WHAT YOU WILL DO: Render the part of the material below that opens with the line containing "Open the Mittagstischnms account menu" and closes with the line containing "I will pos(879,168)." as a Markdown table with two columns, Row and Text. Number each row, and omit blank lines.
----
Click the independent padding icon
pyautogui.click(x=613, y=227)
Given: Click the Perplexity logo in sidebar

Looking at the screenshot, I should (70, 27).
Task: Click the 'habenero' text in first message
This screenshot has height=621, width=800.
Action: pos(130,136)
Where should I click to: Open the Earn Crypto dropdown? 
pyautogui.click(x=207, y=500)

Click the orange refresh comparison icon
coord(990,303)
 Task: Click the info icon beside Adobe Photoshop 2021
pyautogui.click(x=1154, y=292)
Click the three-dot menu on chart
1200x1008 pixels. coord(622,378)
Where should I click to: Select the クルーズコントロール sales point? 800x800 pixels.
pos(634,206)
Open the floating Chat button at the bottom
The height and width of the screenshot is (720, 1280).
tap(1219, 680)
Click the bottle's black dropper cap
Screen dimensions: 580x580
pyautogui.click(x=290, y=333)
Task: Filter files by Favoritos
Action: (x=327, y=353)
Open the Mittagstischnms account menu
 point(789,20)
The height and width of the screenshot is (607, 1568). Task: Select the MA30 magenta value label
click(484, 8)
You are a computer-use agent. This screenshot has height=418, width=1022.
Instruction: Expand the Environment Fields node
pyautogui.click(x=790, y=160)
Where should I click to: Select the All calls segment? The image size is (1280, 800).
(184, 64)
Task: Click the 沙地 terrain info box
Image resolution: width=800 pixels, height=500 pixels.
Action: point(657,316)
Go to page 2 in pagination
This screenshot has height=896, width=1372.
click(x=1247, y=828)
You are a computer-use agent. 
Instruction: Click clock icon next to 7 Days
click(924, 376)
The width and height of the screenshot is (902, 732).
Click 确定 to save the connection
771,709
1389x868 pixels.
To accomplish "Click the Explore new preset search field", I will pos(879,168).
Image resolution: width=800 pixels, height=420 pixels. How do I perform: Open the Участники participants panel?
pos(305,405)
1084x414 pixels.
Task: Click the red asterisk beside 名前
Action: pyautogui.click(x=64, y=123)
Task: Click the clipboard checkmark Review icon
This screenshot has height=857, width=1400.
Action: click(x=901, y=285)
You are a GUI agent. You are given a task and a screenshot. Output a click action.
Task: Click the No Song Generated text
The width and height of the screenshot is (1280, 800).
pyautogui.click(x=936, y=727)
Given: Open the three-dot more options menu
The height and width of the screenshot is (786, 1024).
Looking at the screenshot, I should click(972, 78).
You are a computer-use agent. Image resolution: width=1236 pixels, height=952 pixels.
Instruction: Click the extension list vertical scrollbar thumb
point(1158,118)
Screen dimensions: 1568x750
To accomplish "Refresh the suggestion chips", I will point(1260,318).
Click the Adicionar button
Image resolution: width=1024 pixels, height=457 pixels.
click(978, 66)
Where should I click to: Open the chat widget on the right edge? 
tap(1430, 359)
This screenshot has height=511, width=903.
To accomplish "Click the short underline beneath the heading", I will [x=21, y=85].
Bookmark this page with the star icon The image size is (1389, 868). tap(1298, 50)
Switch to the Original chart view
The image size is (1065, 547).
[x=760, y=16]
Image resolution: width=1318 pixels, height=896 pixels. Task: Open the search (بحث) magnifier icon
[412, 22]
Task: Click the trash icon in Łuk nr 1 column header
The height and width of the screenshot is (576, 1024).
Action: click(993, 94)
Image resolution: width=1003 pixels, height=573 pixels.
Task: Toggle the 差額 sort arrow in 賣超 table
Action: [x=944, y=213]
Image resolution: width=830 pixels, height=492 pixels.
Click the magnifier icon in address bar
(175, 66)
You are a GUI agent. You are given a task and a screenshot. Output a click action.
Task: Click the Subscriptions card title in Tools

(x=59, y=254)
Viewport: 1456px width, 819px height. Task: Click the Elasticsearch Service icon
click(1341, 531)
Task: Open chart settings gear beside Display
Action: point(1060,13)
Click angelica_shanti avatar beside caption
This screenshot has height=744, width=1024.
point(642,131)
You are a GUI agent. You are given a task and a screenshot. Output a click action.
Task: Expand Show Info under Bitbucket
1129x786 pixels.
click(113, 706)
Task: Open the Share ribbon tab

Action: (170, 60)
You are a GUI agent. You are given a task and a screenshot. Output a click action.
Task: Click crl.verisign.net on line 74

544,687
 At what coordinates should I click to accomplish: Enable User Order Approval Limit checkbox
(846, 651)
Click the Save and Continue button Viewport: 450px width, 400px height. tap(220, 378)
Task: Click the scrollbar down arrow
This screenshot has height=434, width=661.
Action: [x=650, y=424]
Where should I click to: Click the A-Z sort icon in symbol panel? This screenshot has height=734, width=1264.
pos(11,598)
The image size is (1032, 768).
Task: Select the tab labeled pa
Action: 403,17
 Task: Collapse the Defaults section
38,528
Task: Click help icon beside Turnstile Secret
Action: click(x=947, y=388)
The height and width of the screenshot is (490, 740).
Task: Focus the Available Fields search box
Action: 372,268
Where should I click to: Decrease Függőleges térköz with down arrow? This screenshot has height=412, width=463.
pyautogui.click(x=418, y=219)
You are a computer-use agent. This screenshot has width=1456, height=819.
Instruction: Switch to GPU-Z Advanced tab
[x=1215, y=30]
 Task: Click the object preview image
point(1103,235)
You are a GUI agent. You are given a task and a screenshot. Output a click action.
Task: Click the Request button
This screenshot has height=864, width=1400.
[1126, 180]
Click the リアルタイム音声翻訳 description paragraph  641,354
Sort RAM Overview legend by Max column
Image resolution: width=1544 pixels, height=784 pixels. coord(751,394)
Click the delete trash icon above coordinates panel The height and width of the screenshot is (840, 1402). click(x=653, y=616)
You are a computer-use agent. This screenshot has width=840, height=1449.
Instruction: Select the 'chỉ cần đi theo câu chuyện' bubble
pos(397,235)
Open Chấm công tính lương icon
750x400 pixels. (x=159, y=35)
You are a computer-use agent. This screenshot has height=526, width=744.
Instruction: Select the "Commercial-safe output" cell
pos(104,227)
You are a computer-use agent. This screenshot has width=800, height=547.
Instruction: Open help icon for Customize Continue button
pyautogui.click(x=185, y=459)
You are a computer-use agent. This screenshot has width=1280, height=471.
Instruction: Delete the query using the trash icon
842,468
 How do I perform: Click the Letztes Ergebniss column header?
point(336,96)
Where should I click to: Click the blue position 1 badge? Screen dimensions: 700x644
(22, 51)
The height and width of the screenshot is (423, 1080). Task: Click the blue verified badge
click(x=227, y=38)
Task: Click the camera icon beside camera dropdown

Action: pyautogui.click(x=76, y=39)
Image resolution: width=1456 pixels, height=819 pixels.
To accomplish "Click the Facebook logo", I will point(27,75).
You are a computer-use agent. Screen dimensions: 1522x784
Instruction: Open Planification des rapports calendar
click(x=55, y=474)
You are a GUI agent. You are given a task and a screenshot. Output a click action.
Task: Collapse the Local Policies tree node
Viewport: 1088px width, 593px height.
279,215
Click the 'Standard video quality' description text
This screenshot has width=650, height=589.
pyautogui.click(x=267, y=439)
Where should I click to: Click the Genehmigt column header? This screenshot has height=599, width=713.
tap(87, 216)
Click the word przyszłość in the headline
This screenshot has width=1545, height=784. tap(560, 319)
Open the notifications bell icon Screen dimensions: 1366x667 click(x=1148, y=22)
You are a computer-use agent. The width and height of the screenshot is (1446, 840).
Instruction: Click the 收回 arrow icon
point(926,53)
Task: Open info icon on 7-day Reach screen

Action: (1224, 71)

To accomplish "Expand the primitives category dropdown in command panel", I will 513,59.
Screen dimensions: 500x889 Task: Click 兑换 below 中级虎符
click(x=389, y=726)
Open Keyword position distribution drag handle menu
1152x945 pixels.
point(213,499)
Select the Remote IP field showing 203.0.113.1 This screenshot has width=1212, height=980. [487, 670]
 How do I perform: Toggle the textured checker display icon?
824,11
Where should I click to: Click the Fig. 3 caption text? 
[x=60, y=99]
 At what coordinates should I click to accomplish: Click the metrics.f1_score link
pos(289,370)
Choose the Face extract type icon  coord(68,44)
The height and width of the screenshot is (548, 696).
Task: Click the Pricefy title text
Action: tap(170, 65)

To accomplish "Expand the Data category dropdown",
----
TASK ANSWER:
| Row | Text |
|---|---|
| 1 | Open the Mittagstischnms account menu |
| 2 |  point(789,20) |
| 3 | The height and width of the screenshot is (607, 1568). Task: Select the MA30 magenta value label |
| 4 | click(484, 8) |
| 5 | You are a computer-use agent. This screenshot has height=418, width=1022. |
| 6 | Instruction: Expand the Environment Fields node |
| 7 | pyautogui.click(x=790, y=160) |
| 8 | Where should I click to: Select the All calls segment? The image size is (1280, 800). |
| 9 | (184, 64) |
| 10 | Task: Click the 沙地 terrain info box |
| 11 | Image resolution: width=800 pixels, height=500 pixels. |
| 12 | Action: point(657,316) |
| 13 | Go to page 2 in pagination |
| 14 | This screenshot has height=896, width=1372. |
| 15 | click(x=1247, y=828) |
| 16 | You are a computer-use agent.  |
| 17 | Instruction: Click clock icon next to 7 Days |
| 18 | click(924, 376) |
| 19 | The width and height of the screenshot is (902, 732). |
| 20 | Click 确定 to save the connection |
| 21 | 771,709 |
| 22 | 1389x868 pixels. |
| 23 | To accomplish "Click the Explore new preset search field", I will pos(879,168). |